Lord Goldsmith reported on the negotiations. “Some of them only signed up because they saw the signals from the commodity buyers, from the financial institutions.” They needed to go with the flow, because whether they liked it or not, whether they agreed with it or not — “they would be punished by the marketplace if they do not go along.” (BBC article about the agreement)
Mr. Mardas sees opportunity in the agreement.
Mr. Mardas believes the November 2nd COP26 promise is “important” and “remarkable.” It covers “85% [now 97%+] of the world’s forests,” including Brazil, Russia, the world’s boreal forests and now “China coming on board.”
One reason for his hope is that about thirty financial institutions are part of agreement to eliminate commodity driven rainforest companies from portfolios by 2025. And, significantly, he noted that there is a published roadmap of what the financial institutions need to do to meet those commitments.

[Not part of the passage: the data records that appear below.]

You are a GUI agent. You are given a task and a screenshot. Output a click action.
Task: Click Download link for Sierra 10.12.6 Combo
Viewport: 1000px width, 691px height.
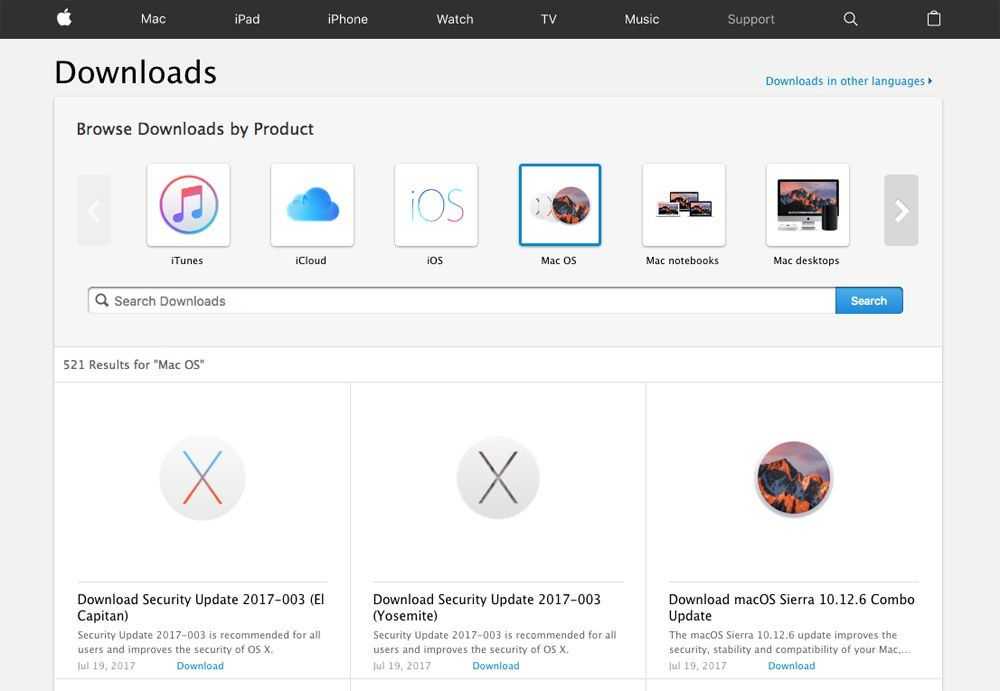click(791, 666)
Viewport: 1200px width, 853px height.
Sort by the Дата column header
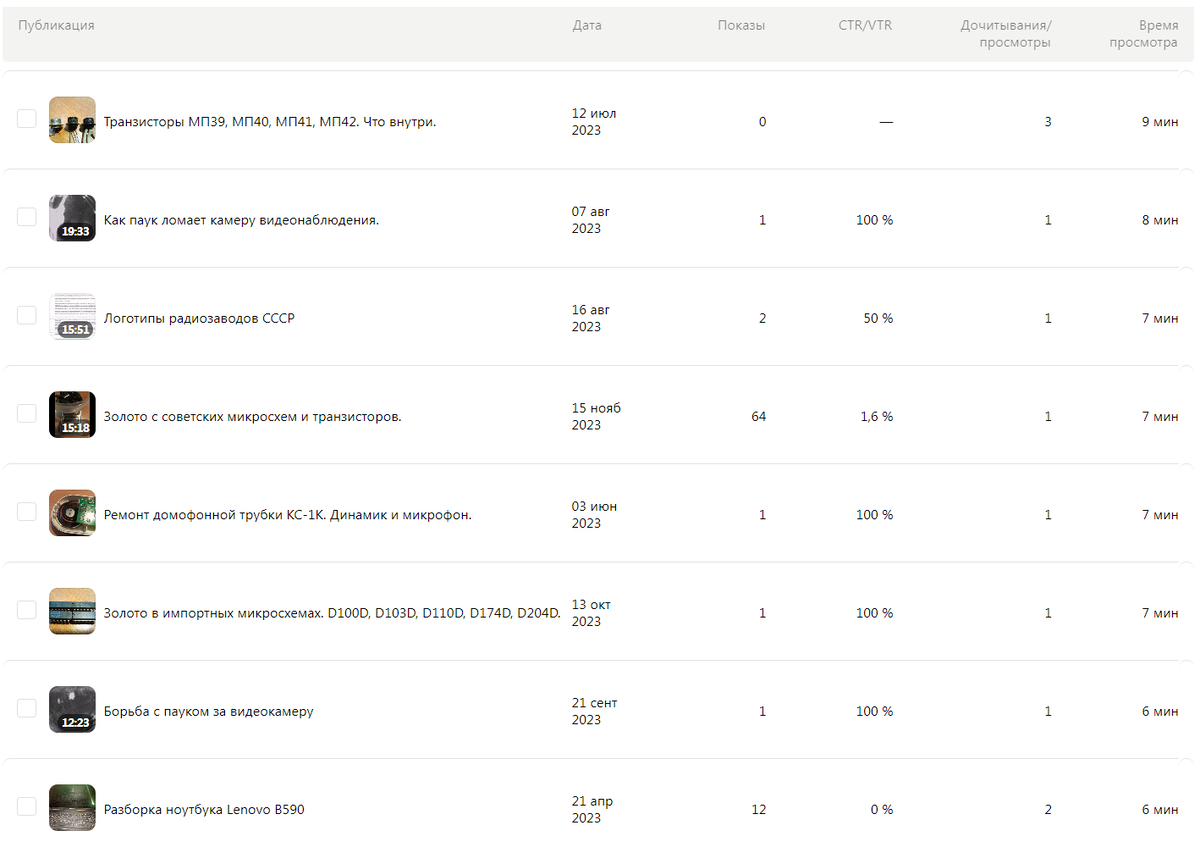click(587, 26)
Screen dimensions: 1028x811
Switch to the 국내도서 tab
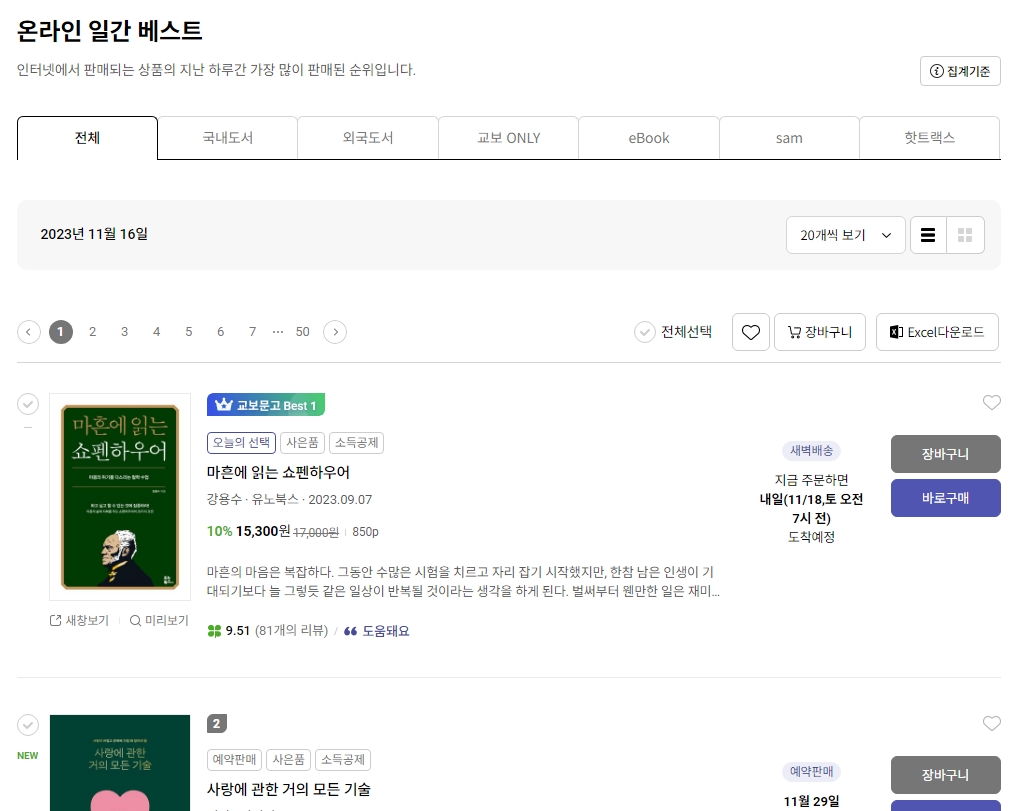pos(227,137)
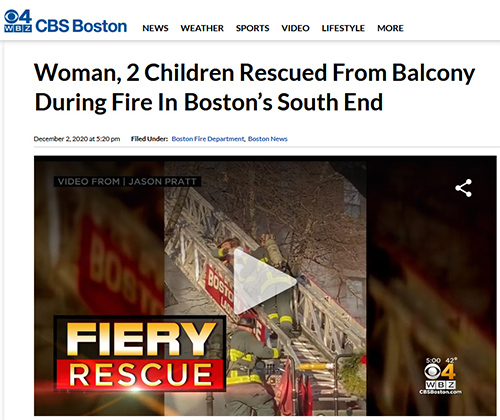Click the WBZ 4 eye logo icon
500x420 pixels.
click(x=18, y=21)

Mr. Mardas observed, it is critical that eliminating deforestation means: “no deforestation, no conversion of other ecosystems, no human rights abuses.” All three are “intrinsically linked.”
Ms. Mathieu seemed to reserve judgement, but she noted improvements over time. For example, she has analyzed Primark’s clothing business in the U.K. for years. Initially, Primark had one employee working two days a week to examine their supply chain; now there are over 100 full-time people monitoring from the U.K. and 10x more auditing from the field.
What Is IPL’s Role?
No doubt IPL will be examining our role in working with Indigenous Peoples on the front lines of climate change.
We need to remember Miguel Guimaraes of Peru, who faces personal harm as well as damage to his rainforest community. Listen to him speak in Spanish (session beginning 48:32). Read some of his words in English (Human Rights Defenders Database, in English).
And let me remind you of the words of Tongan Joseph Sikulu, Pacific Managing Director of 350.org:
“The climate crisis is connected by a flow of money that goes from financial institutions to extraction projects and the frontline communities are paying the price for it.”